::: EXTRACTED MATERIAL :::
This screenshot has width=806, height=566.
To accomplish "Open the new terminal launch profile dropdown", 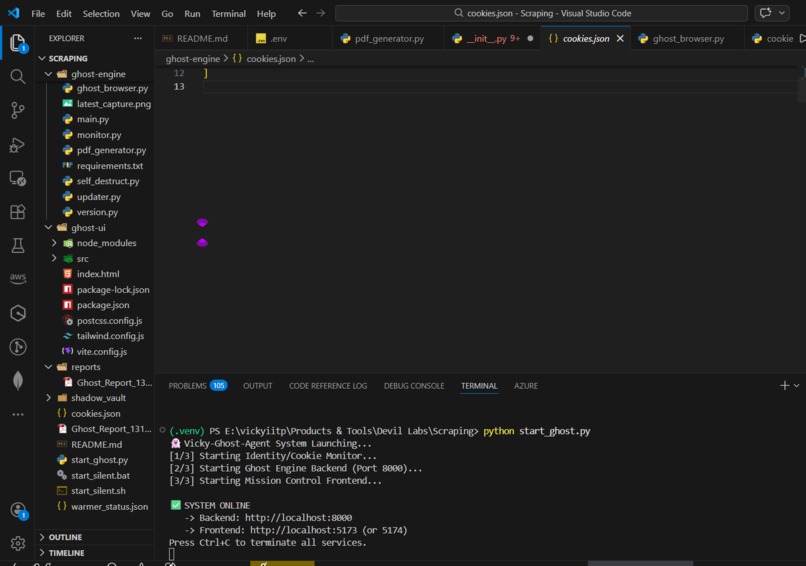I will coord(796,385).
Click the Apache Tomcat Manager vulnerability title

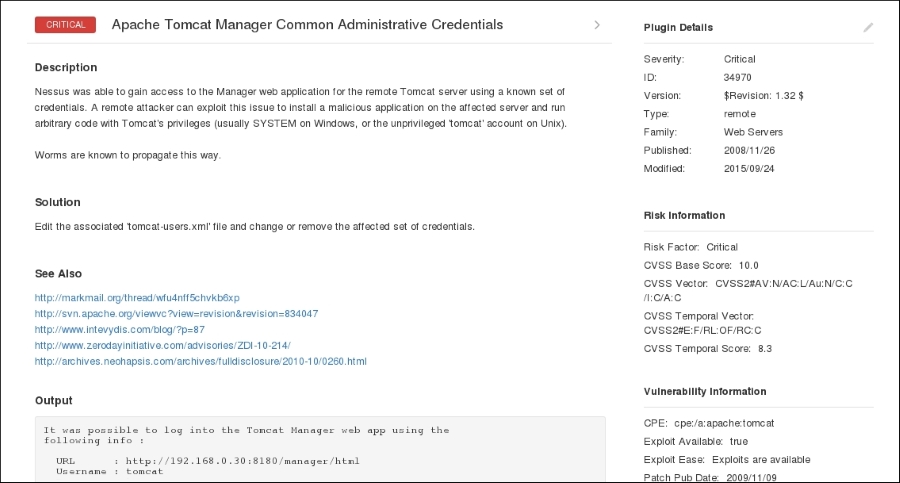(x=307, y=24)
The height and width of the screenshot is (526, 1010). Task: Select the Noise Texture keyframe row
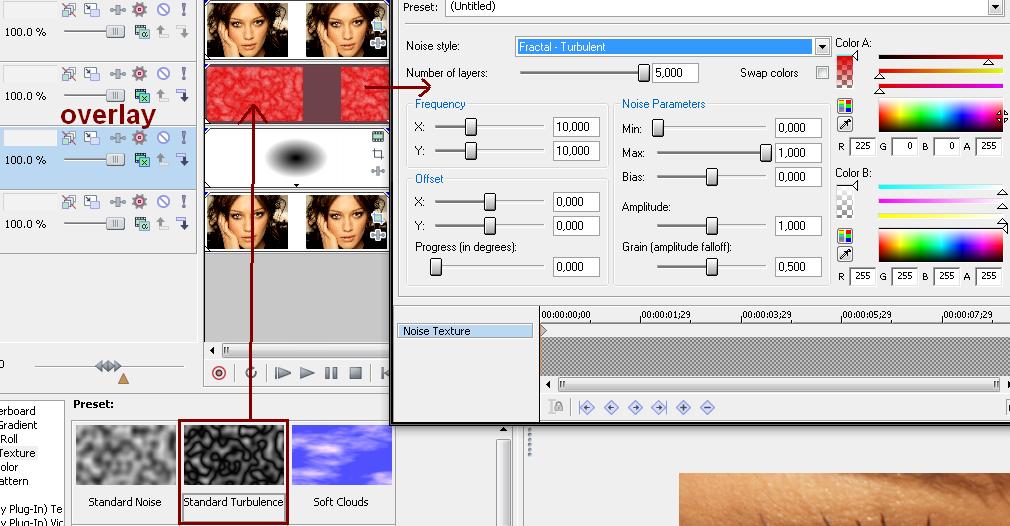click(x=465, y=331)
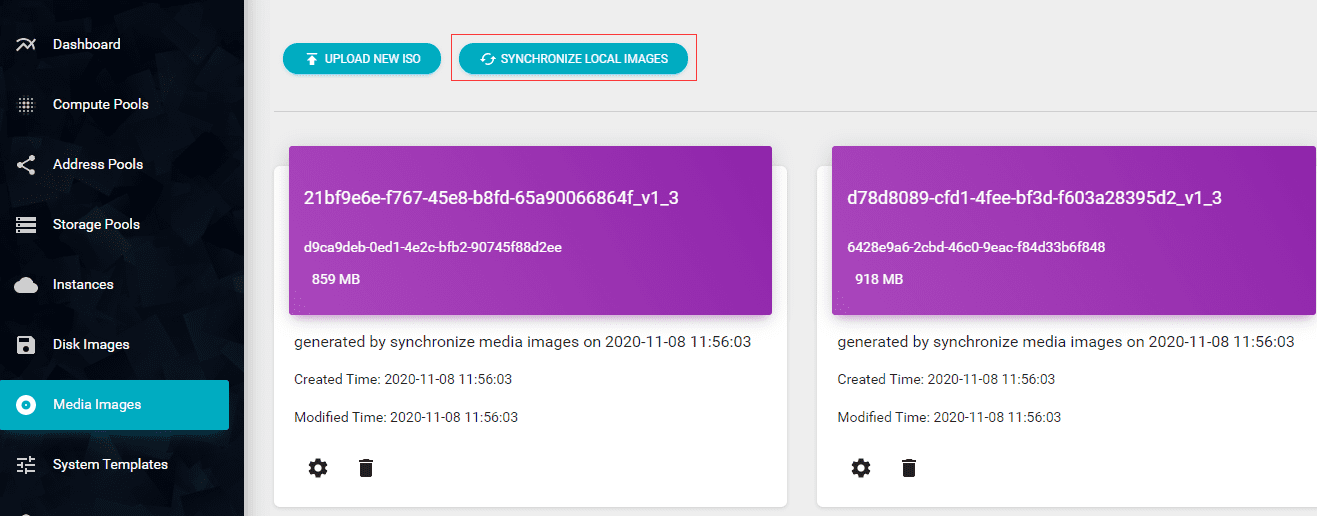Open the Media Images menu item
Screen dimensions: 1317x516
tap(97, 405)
:::
::: EXTRACTED MATERIAL :::
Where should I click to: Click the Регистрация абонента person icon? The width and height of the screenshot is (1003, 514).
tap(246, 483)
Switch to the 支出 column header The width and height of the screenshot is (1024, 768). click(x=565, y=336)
:::
PROBLEM STATEMENT: The required output is every line above from the one with "Where should I" down to the one with "Switch to the", restated word for word, ends included.

REPLY:
Where should I click to: Click the Регистрация абонента person icon? The width and height of the screenshot is (1003, 514).
tap(246, 483)
Switch to the 支出 column header The width and height of the screenshot is (1024, 768). click(x=565, y=336)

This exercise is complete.